Whenever a line in the entries below includes the string "size", count that line. Report the total alone.

SUPPLIED DATA Start Marker

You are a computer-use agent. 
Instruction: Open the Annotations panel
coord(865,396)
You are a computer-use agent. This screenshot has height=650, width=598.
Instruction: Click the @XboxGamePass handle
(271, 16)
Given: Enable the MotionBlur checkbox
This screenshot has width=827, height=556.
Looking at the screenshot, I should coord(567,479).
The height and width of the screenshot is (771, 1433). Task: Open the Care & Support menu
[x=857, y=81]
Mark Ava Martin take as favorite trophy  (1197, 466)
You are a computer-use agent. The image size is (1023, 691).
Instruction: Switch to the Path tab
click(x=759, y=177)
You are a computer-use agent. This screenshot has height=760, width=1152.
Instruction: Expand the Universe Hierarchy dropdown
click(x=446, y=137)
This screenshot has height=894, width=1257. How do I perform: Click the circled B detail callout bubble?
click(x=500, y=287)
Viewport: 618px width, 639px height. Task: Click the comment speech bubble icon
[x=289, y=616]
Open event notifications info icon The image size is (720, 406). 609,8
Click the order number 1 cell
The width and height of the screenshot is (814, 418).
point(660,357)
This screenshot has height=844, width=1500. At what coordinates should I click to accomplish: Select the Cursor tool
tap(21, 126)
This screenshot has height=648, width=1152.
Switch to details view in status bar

SUPPLIED DATA End Marker

■ EXERCISE SOLUTION:
2